**TASK INSTRUCTIONS**
In the guide to mining goblins, what do knockers warn miners of by knocking on mine walls?

**PASSAGE FOR REVIEW**
Guide to Goblins: The Miners
This post is part of my Guide to Goblins series. Click the link to check out the rest.
When kicking off this series, I wrote about the historical and mythological roots of the goblin. One of our key takeaways was that there were a lot of different varieties of goblins, which also means that some creatures that are identified as goblins in one source are called some other mythological creature (like an elf or a spirit) in another. We also have identified that goblins typically play some sort of trickster role; they're cunning, more than they are outwardly aggressive.
This week, we're going to focus on one particular reoccurring goblin trope that is present in goblin descriptions from D&D to Harry Potter, but which only appears in a few actual goblin mythologies: goblins who mine and have advanced tunneling skills. In the kick-off to the series, we discussed the tommyknocker, and two weeks ago, we raised the idea of turning Bluecaps (mining spirits) into part of a larger goblin society that also includes redcaps. We'll explore the tommyknocker with some more depth and also go beyond European folklore with another mining goblin, the muki. We'll adapt both of these into goblin subcultures for our TTRPGs, as well as suggest a couple of key points to hit for our bluecaps from two weeks ago. Our guiding questions are: what is the historical context of these stories? What are the key elements of these goblins? And then how can we adapt these goblins for our TTRPGs?
Knockers
Our first mining goblin is the tommyknocker or, simply, the knocker. We talked about the knockers two weeks ago. Knockers get their name from their most helpful action: they knock on mine walls to warn of impending collapse. They also sometimes lead miners to particularly rich veins.
Historical Context: Industrial Revolution and Mining
The tommyknocker arises in southwestern England around the time of the Industrial Revolution. Mining in the region was traditionally a family-run enterprise. Father teaches son how to mine, and the family owns a surface-level mine that they've explored over the years. As technology progressed during the start of the Industrial Age, deeper mines became possible thanks to steam-powered pumps (to pump out water from the mines). However, these machines were expensive, meaning that the average family would be unlikely to be able to afford to build a deeper mine. Instead of individual family ventures, corporate interests started to move into the region and the business because they had the resources to create more intensive mining operations. Rising demand for coal and other metals led to limitless potential profits, causing companies to try to capture the maximum amount of resources that they could.
This combination of rising corporatism, ruthless profit-seeking, and deeper-below-the-surface mining technology was enriching for the mine owners but frequently disastrous for the workers. In addition to coal dust, natural gas explosions, and a lack of fresh air that could poison miners, flooding was a perpetual danger in these deep mines. Deep mining would get below the water table of the surrounding land–meaning that the water level was above the mines. If water eroded its way through a mine wall or a miner picked their way through to a pocket of water while extracting ore, that water would gush out at high pressure, potentially washing away the wooden support beams of the mineshaft and trapping miners underground. Other mine collapses could be caused by small earthquakes, which could also shake loose supports and lead to cave-ins.
And commonly in the Industrial Revolution, workers were cheap. As medicine improved, the population boomed because birth rates had not yet fallen, which led to a surge in the labor force. If one miner died due to flooding, who cared? The company could simply replace them.

**PROVIDED INFORMATION**
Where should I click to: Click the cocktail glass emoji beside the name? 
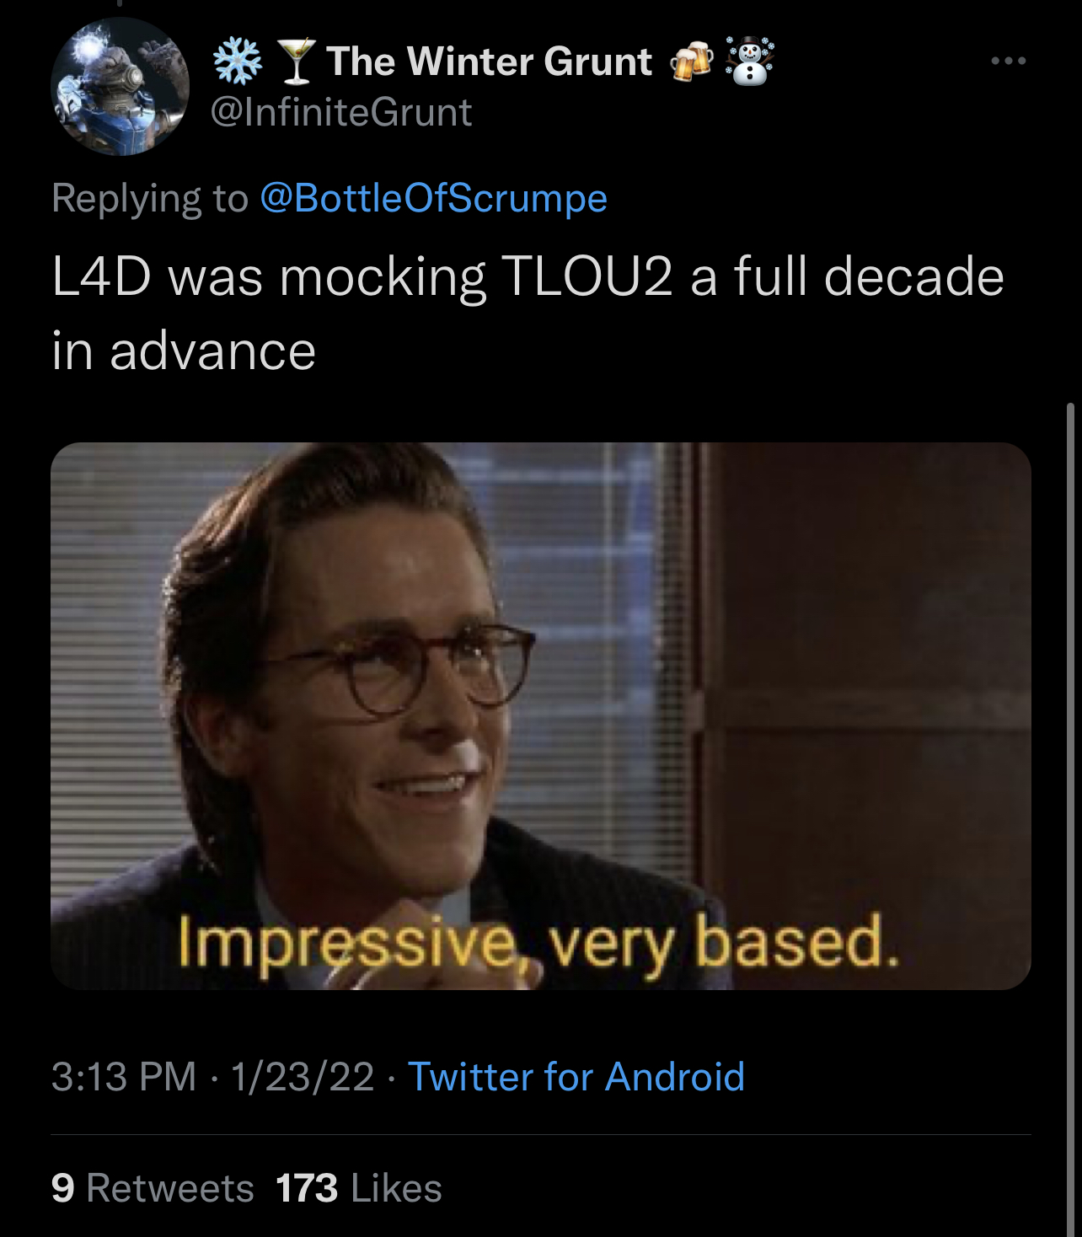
==
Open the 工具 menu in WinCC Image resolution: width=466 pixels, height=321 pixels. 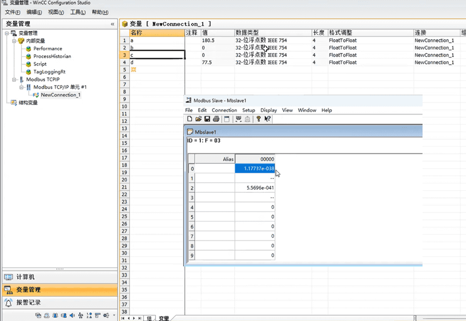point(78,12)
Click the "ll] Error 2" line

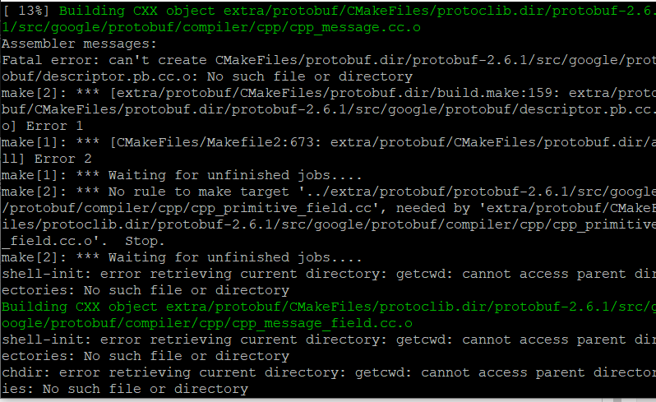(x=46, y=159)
--
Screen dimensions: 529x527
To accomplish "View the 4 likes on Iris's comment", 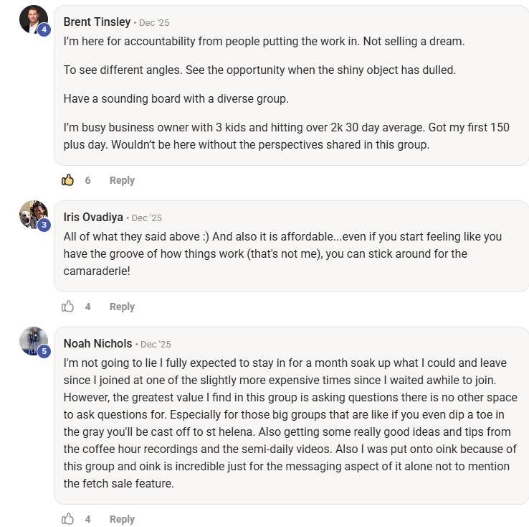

**PROBLEM SOLUTION**
Impending collapse.